=== Begin Enclosure ===

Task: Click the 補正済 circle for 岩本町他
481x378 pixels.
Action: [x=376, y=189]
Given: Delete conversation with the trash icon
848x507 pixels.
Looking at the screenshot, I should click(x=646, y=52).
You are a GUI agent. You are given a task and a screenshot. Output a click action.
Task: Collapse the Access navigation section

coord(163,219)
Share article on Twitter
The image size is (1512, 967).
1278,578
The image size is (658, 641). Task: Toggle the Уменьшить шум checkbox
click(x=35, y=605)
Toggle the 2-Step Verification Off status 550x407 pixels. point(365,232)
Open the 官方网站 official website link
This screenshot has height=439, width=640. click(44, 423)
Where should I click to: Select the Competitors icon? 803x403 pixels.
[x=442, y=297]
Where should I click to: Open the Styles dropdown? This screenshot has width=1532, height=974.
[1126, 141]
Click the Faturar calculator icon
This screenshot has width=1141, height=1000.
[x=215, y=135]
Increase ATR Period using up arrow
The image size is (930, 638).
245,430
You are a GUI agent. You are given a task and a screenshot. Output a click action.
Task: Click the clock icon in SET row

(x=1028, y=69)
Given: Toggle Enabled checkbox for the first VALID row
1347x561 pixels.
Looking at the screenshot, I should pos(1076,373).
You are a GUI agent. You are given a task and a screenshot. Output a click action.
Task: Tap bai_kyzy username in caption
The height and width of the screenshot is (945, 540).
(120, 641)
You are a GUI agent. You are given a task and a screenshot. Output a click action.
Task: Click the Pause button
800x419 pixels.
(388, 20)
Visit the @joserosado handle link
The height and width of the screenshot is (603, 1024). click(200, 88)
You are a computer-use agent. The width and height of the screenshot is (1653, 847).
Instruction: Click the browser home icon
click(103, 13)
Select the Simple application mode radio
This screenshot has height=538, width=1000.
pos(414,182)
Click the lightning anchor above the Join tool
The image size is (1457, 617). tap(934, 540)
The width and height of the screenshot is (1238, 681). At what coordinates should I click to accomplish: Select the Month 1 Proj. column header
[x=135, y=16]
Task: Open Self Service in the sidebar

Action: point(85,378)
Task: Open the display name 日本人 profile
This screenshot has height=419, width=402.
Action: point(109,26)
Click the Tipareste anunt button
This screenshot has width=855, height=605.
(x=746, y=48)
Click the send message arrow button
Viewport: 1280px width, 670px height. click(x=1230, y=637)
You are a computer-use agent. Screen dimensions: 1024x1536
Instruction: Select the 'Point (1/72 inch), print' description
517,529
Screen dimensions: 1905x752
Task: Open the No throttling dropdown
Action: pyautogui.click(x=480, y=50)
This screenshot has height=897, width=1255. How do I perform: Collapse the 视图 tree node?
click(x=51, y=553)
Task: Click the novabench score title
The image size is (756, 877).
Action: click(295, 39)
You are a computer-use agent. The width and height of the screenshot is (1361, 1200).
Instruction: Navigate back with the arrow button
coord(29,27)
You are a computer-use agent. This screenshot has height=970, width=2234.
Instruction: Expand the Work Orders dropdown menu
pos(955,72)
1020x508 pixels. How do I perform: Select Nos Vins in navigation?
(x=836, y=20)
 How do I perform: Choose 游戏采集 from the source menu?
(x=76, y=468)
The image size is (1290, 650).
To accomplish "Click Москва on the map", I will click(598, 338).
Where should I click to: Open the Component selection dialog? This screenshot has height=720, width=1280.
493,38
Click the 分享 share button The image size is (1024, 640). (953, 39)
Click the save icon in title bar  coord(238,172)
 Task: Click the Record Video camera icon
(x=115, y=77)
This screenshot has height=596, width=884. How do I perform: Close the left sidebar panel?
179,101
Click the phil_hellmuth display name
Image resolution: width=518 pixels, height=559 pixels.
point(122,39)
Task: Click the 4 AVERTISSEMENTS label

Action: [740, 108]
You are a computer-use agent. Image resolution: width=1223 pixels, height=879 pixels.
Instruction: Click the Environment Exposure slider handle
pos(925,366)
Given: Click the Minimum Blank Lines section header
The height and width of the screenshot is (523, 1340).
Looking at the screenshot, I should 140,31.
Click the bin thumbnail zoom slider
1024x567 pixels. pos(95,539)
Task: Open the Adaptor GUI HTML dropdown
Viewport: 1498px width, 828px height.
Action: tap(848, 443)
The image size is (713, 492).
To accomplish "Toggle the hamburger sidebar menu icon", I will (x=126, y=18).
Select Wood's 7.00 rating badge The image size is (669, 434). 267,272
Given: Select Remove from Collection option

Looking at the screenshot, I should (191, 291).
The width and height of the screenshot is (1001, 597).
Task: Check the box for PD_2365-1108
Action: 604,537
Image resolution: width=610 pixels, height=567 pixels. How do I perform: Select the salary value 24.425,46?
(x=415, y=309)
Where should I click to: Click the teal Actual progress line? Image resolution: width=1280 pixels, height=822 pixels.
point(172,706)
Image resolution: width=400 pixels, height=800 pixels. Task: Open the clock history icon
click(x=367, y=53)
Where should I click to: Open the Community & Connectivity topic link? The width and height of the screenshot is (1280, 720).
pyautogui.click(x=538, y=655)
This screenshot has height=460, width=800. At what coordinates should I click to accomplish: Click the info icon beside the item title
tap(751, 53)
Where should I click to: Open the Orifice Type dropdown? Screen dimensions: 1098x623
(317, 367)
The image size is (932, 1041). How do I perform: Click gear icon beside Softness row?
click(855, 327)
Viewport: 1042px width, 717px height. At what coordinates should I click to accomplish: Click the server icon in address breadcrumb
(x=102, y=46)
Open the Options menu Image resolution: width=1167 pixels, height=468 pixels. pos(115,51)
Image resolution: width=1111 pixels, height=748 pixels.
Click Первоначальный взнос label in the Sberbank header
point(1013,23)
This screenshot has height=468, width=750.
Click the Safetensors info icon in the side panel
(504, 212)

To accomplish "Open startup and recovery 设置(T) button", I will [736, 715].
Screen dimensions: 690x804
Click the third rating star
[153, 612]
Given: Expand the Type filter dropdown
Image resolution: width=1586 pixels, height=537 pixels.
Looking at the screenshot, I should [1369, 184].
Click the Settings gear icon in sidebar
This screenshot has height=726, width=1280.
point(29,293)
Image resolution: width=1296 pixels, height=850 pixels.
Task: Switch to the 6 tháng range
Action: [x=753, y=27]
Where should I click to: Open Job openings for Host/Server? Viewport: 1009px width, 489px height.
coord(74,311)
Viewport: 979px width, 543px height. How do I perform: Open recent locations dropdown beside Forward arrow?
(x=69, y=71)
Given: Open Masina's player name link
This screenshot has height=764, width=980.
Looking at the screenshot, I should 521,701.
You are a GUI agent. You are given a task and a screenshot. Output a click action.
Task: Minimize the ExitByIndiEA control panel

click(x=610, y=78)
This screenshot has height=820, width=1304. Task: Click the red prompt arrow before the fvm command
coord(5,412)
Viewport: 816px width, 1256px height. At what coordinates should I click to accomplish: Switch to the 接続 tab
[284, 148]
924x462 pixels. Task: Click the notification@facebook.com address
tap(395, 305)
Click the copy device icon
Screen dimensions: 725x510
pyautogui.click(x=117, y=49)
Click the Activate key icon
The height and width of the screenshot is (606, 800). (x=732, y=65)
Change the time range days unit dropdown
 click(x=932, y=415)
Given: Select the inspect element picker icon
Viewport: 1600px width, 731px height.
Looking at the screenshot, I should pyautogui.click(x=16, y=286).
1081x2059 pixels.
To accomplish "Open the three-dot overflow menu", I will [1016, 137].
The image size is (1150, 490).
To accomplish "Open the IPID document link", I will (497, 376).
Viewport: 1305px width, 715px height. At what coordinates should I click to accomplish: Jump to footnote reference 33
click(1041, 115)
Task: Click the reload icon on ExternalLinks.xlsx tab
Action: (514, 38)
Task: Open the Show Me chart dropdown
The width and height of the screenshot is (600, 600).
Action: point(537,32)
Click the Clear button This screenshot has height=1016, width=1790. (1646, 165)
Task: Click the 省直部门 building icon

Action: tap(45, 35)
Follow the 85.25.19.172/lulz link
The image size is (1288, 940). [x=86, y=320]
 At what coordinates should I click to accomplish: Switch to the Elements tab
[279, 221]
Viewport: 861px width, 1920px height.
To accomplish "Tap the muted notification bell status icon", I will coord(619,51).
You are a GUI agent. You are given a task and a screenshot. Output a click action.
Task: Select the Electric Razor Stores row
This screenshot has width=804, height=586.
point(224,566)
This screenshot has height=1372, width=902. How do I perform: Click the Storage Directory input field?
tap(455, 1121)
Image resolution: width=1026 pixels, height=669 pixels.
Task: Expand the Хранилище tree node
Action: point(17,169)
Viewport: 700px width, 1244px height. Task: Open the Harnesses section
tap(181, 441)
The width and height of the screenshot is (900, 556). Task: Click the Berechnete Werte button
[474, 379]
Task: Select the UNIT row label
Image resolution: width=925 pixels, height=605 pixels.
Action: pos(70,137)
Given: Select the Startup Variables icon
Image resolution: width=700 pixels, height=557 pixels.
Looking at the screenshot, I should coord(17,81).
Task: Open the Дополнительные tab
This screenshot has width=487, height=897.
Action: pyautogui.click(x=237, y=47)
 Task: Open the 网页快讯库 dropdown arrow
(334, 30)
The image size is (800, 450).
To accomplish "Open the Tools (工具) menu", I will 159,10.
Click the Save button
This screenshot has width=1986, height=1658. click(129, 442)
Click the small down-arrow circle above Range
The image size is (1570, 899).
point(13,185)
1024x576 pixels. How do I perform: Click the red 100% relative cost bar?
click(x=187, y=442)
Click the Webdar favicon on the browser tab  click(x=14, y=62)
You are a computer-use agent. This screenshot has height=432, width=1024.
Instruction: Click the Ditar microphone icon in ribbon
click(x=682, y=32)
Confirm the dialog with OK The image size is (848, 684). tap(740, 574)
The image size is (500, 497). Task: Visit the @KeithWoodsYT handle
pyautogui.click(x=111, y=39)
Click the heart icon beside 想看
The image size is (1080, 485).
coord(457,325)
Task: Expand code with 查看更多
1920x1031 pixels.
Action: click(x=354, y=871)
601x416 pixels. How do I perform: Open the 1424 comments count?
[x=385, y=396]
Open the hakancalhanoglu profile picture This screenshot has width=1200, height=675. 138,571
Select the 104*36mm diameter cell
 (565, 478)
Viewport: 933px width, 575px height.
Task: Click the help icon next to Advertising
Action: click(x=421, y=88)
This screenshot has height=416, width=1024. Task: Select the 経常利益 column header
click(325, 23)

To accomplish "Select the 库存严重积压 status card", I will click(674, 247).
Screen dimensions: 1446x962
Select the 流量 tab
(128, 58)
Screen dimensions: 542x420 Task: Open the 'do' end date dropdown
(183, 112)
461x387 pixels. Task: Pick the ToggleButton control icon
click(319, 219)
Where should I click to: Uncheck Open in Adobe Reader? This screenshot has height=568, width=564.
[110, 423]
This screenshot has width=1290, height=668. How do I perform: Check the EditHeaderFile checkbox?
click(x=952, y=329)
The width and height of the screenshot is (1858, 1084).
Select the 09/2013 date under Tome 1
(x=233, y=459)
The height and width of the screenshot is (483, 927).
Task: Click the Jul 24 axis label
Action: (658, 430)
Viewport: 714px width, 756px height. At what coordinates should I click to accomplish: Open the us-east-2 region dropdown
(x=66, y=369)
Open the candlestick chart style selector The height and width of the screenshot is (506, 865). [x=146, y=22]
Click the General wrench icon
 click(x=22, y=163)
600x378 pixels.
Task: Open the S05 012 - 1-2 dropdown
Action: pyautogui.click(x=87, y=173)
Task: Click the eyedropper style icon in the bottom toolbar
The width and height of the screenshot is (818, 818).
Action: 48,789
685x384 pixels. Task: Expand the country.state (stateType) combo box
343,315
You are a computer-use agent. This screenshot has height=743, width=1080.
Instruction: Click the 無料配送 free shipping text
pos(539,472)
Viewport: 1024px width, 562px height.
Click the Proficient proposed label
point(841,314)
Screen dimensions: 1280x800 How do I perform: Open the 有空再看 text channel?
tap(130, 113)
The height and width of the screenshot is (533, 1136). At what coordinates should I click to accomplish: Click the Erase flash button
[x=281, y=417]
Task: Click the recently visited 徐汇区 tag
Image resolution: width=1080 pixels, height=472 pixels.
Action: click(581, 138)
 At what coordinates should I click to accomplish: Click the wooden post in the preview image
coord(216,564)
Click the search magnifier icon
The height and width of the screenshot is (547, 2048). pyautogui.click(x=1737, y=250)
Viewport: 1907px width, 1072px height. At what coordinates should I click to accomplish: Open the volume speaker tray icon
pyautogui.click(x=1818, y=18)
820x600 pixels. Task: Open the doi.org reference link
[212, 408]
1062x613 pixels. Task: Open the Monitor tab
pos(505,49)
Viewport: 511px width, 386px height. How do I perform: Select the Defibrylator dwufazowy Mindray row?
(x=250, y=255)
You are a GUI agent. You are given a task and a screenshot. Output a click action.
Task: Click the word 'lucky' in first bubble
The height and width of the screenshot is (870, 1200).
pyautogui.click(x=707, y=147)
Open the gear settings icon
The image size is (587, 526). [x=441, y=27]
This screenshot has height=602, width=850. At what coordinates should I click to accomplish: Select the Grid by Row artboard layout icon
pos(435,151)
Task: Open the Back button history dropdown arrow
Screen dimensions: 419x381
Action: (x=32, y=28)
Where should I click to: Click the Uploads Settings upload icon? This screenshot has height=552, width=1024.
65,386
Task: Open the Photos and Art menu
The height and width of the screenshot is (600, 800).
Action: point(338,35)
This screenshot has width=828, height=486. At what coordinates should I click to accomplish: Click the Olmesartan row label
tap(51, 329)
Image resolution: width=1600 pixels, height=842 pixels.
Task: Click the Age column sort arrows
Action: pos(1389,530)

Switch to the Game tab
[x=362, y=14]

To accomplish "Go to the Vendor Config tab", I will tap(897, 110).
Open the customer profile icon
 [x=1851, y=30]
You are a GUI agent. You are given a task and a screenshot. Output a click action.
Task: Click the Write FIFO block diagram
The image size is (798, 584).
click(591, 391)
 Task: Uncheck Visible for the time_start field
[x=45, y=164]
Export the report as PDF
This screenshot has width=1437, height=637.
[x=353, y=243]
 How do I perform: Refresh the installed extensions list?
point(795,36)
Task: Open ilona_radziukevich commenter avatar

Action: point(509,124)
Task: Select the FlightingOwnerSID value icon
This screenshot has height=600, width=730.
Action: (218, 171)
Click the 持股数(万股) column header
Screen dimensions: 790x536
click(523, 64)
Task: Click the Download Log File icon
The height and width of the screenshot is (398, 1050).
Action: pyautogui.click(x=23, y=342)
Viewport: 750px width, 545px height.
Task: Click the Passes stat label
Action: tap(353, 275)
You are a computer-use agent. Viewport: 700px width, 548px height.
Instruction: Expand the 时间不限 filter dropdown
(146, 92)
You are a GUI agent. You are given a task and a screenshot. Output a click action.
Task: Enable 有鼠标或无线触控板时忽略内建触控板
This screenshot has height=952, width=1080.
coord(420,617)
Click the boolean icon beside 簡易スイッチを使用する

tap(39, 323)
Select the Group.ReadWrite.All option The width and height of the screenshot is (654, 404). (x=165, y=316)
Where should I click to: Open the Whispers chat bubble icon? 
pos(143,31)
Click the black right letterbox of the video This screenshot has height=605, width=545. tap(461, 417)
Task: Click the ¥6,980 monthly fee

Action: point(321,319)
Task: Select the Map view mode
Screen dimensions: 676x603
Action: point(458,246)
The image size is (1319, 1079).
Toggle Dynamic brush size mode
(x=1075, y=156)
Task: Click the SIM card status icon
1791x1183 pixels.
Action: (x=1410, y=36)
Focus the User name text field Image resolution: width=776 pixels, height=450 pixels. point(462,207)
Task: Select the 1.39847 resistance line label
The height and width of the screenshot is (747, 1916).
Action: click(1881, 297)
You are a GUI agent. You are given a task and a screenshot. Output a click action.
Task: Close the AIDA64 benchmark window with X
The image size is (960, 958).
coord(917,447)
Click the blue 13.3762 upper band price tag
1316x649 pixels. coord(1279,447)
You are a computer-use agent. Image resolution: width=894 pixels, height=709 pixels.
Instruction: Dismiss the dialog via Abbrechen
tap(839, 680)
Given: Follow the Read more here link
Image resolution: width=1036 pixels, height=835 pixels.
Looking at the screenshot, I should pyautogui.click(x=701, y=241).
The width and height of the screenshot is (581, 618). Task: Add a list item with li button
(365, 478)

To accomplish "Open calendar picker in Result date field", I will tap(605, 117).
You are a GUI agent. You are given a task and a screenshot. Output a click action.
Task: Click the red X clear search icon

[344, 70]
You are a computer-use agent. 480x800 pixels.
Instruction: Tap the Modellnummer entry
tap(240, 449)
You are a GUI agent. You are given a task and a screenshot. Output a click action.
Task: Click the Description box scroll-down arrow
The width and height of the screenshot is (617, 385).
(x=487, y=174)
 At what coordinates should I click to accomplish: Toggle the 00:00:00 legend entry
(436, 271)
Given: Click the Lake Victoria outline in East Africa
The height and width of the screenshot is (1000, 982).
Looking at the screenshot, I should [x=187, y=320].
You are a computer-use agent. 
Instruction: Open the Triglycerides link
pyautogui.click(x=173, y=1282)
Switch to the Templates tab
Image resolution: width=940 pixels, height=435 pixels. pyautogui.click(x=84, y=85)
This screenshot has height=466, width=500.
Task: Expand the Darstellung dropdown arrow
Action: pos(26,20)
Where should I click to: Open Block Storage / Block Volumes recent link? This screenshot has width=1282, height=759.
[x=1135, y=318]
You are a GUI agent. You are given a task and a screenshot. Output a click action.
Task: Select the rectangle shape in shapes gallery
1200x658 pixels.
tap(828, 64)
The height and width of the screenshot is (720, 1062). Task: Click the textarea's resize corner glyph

=== End Enclosure ===

▶ _Description of the task_: Reproduce word for word the material above, beginning with the line that contains "Given: Click the Minimum" and ending with the line that contains "Task: Open the Adaptor GUI HTML dropdown".

▶ _Response_:
Given: Click the Minimum Blank Lines section header
The height and width of the screenshot is (523, 1340).
Looking at the screenshot, I should 140,31.
Click the bin thumbnail zoom slider
1024x567 pixels. pos(95,539)
Task: Open the Adaptor GUI HTML dropdown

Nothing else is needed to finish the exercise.